The 2023 Student Presentation Award winners are Nicole Cosme-Clifford (Yale University) and Ryan Galik (Michigan State University).

Cosme-Clifford and Galik headshots

The Student Presentation Award Committee is delighted to congratulate our 2023 award winners: Nicole Cosme-Clifford (Yale University) for “Play a Song from the Jukebox” and Ryan Galik (Michigan State University) for “Don't Pop the Bubble: Intersections of Ambient Music, Attention, Expectation, and Flow in Tim Hecker's Virgins.” 

Cosme-Clifford headshot

Nicole Cosme-Clifford is a PhD candidate in music theory at Yale University. She is also a consultant for the Yale Digital Humanities Lab and the Yale Graduate Writing Lab. She earned an M.A. in Music Theory from CUNY Queens College and a B.A. in Music from Stony Brook University. Her research explores explainable AI tools for music analysis; AI’s relationship to contemporary music-making; and acoustic music traditions in the United States. In the last year, she has presented papers on deep generative AI systems for music analysis, the risks and benefits of AI for music artists and songwriters, and the capabilities of large language models to learn elements of harmonic function (written in collaboration with Chris White, James Symons, and Kavi Kapoor).

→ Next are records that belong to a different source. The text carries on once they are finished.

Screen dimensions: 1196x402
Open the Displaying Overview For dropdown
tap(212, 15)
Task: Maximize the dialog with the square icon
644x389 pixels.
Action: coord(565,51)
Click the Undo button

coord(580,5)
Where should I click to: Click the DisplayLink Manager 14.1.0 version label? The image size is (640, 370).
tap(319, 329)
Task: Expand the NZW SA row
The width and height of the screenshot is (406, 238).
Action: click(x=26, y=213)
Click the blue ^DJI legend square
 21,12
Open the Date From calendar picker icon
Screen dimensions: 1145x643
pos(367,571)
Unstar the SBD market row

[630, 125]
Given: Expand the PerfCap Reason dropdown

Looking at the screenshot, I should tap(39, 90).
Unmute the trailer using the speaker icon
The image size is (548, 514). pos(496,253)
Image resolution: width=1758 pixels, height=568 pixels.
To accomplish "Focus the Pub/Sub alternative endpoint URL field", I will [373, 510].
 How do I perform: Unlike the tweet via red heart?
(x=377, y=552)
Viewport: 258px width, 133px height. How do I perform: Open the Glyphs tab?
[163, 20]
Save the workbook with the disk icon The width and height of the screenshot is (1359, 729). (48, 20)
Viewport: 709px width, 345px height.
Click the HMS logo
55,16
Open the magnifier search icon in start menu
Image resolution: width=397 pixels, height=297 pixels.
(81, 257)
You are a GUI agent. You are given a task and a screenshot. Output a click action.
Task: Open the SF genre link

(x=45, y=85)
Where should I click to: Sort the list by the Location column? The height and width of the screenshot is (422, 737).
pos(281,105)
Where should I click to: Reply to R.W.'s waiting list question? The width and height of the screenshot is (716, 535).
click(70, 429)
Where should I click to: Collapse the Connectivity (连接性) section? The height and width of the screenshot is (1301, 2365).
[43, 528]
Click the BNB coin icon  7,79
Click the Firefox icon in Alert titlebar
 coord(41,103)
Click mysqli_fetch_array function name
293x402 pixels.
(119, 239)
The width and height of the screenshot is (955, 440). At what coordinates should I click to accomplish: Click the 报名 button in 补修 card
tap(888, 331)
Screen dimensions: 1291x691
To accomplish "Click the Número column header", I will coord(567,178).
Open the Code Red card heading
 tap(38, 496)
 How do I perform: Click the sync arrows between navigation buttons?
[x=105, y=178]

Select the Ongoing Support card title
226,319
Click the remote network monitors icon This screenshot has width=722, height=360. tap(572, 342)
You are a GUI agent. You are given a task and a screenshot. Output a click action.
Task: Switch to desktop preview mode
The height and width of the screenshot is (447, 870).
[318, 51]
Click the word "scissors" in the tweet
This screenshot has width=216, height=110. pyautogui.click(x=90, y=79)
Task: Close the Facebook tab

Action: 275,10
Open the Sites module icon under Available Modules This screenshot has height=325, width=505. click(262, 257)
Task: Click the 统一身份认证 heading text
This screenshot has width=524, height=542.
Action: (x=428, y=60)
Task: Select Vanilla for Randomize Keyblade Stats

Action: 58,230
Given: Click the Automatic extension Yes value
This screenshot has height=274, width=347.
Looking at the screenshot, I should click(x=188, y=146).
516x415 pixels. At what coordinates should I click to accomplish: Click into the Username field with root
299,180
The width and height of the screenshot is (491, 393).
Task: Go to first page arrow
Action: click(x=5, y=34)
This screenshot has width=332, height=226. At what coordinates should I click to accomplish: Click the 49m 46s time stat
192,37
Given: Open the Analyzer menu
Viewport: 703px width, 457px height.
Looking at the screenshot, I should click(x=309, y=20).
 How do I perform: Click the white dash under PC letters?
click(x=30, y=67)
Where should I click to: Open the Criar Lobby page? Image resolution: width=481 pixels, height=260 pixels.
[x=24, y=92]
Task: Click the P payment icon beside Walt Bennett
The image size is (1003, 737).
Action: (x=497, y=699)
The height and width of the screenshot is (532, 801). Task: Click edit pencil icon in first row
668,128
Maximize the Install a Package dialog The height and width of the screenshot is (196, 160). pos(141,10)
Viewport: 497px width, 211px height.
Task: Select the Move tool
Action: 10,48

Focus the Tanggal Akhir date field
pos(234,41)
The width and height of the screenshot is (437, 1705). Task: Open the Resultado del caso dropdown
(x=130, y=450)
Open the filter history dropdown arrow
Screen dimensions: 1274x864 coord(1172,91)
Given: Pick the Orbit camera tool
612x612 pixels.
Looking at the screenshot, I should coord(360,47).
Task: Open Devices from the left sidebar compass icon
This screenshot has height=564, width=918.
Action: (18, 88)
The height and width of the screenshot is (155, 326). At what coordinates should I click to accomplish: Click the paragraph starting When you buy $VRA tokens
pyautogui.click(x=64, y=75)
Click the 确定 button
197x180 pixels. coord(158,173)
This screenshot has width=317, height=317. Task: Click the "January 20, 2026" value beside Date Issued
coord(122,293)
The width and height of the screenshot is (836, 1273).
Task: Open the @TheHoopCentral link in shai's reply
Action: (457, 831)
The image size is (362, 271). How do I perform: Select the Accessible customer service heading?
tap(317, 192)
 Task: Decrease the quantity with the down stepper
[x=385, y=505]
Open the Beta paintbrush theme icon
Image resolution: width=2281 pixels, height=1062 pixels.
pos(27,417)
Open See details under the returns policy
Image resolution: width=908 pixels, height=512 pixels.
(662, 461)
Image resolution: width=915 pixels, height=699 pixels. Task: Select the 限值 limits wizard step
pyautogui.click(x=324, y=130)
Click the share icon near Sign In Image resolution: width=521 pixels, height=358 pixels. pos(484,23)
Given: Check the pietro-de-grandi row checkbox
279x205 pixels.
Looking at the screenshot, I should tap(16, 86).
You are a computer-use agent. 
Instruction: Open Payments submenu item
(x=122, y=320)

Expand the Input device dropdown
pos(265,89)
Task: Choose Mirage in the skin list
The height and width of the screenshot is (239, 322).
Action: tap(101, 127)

Her SMT conference talk, "Play A Song From the Jukebox," focuses on an audio clip created in the style of Dolly Parton by an AI called Jukebox (OpenAI). Through analysis of the algorithm’s technical structure and musical outputs, she claims that Jukebox produces a series of sonic lenses through which we may read large collections of music recordings. Taking the generated Dolly Parton clip as one such series of lenses, she identifies vocal tendencies in Parton’s bluegrass-leaning recordings that have yet to be discussed in depth by music scholars. At the same time, she demonstrates that deep AI systems like Jukebox are inherently opaque, which makes them risky. She ultimately advocates for a diverse discourse around the benefits and risks of music-focused AI technology. 

 

Galik headshot

Ryan Galik is a master’s student studying music theory and composition at Michigan State University. He was previously an elementary music teacher based outside of Princeton, New Jersey and is now eagerly applying to PhD programs in music theory. His recent research investigates musical narrative embedding, cognition-informed aural skills methodologies, and twenty-first-century music broadly.

The presentation he gave at SMT’s national conference, “Don’t Pop the Bubble,” considers Tim Hecker’s 2013 album Virgins for its deviations from more traditionally ambient music. Through survey of scholarship on ambient music, attention, expectation, and flow states, he argues that the album can nevertheless be heard as ambient if listeners possess sufficient expectations with comparable music to dampen the album’s attention-demanding characteristics. More broadly, he suggests that music listening trends toward an optimal balance of dynamic expectations met and thwarted.